On examination, purulent otorrhea with a swollen, tender external auditory canal are hallmarks. Skin of the concha may be erythematous and tender. Granulation tissue or exposed bone is frequently seen on the floor of the canal at the bony–cartilaginous junction. Usually the tympanic membrane and middle ear appear healthy and uninvolved if not obstructed by granulation tissue or polyp in the canal. Periaural lymphadenopathy may also be present. Associated cranial neuropathies are caused by spread of infection through the skull base. Involvement of the stylomastoid foramen will lead to facial paralysis in 25% of patients; less frequently, involvement of the jugular foramen leads to deficits in cranial nerves IX, X, and XI . Fever and leukocytosis are frequently absent. Dural sinus thrombosis, meningitis, and cerebral abscess may also complicate MOE and are late findings that portend a grave prognosis. The diagnosis of MOE should be considered in all immunocompromised patients, especially those who have diabetes, who have external otitis and severe otalgia.
Diagnosis
The diagnosis of MOE relies on specific elements of the history and physical examination and laboratory and imaging studies.

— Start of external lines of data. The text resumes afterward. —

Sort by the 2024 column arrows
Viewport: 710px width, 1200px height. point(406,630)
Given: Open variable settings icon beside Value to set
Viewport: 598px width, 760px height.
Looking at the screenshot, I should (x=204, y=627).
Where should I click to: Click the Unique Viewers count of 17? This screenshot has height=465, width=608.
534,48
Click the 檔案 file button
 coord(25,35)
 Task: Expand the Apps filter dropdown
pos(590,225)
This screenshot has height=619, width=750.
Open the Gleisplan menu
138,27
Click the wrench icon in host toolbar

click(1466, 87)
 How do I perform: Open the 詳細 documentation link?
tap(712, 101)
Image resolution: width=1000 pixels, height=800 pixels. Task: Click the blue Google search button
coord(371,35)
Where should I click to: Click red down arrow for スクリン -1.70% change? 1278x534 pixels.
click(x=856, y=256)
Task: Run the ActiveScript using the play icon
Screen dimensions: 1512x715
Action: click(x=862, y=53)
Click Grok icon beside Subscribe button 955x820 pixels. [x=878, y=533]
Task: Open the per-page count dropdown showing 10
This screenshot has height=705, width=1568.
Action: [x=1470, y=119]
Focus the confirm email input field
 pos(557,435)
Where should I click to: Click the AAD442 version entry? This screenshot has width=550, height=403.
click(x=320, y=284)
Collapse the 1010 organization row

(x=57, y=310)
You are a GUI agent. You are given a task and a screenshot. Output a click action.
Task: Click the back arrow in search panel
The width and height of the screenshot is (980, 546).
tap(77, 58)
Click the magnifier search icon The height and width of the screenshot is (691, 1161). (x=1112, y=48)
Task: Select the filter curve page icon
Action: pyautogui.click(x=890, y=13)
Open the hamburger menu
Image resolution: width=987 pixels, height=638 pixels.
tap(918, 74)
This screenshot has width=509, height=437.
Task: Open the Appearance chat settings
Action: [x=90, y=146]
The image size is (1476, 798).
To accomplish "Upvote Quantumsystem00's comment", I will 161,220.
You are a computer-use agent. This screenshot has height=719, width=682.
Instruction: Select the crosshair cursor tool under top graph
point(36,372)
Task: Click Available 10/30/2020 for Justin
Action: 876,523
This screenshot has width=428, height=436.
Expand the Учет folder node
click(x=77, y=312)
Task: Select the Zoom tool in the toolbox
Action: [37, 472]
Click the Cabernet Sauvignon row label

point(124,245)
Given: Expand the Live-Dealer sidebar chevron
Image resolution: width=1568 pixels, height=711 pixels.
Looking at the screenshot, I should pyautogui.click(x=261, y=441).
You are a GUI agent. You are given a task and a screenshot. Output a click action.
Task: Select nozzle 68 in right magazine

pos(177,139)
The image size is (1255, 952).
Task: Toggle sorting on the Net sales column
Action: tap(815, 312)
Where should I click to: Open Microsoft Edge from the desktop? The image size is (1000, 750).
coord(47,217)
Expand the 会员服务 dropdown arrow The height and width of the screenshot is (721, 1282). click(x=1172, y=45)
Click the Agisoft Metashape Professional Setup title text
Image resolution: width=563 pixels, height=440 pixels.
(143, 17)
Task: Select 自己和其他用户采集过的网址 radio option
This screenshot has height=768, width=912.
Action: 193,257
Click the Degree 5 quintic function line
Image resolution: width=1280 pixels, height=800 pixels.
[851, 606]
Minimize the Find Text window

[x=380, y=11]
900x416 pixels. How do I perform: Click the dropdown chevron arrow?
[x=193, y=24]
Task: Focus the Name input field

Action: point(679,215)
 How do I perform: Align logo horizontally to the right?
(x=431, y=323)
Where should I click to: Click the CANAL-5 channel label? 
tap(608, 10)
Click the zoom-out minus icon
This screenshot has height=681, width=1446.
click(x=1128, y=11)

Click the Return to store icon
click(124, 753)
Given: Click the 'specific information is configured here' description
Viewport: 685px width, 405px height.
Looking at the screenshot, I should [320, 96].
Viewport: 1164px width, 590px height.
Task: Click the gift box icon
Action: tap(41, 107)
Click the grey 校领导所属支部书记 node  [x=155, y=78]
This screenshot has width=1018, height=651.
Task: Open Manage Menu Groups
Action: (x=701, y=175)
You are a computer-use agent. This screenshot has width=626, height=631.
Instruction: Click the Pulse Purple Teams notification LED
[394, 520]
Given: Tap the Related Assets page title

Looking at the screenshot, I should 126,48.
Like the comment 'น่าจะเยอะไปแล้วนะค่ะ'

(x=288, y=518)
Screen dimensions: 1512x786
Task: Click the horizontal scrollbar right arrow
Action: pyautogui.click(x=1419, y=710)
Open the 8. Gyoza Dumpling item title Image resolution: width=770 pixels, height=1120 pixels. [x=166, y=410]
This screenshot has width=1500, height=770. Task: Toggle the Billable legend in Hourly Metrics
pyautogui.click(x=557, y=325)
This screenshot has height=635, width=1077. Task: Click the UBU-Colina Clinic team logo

Findings of pain disproportionate to the examination, otorrhea, and granulation tissue along the floor of the ear canal at the bony–cartilaginous junction are usually the first nonspecific signs and symptoms of MOE. Differential diagnosis includes carcinoma of the ear canal, granulomatous diseases, Paget’s disease, nasopharyngeal malignances, clival lesions, and fibrous dysplasia . Carcinoma of the ear canal has similar clinical and radiologic findings, and biopsy is absolutely necessary to rule out this disease. Additionally, repeat biopsy and cultures are warranted to rule out an occult malignancy if inflammatory disease persists despite appropriate antibiotic therapy. Fever and leukocytosis are typically absent in adults who have MOE. ESR is always elevated and has been advocated as a nonspecific inflammatory marker for diagnosis and resolution of disease .
Even if patients have used antibiotic drops, cultures should be taken for aerobic, anaerobic, and fungal organisms and for bacterial sensitivity. Tissue biopsies should be sent to pathology to rule out malignancy and to microbiology for culture. Silver stain on histologic sections may identify fungal pathogens. Repeat cultures are necessary if the first set of cultures is negative, but withholding therapy until cultures are positive is not recommended.
No imaging modality provides adequate anatomic and physiologic detail sufficient to diagnose and follow MOE. CT is sensitive to bone erosion and decreased skull base density, a later finding in MOE ( Fig. 1 ) . CT scanning is also sensitive in diagnosing abscess formation and involvement of the mastoid, temporomandibular joint, infratemporal fossa, nasopharynx, petrous apex, and carotid canal. Demineralization of the skull base of 30% or greater is identifiable on CT scan, but because these changes persist despite resolution of disease, CT is therefore a poor choice for measuring treatment response. CT is also inadequate for showing intracranial extension and bone marrow involvement.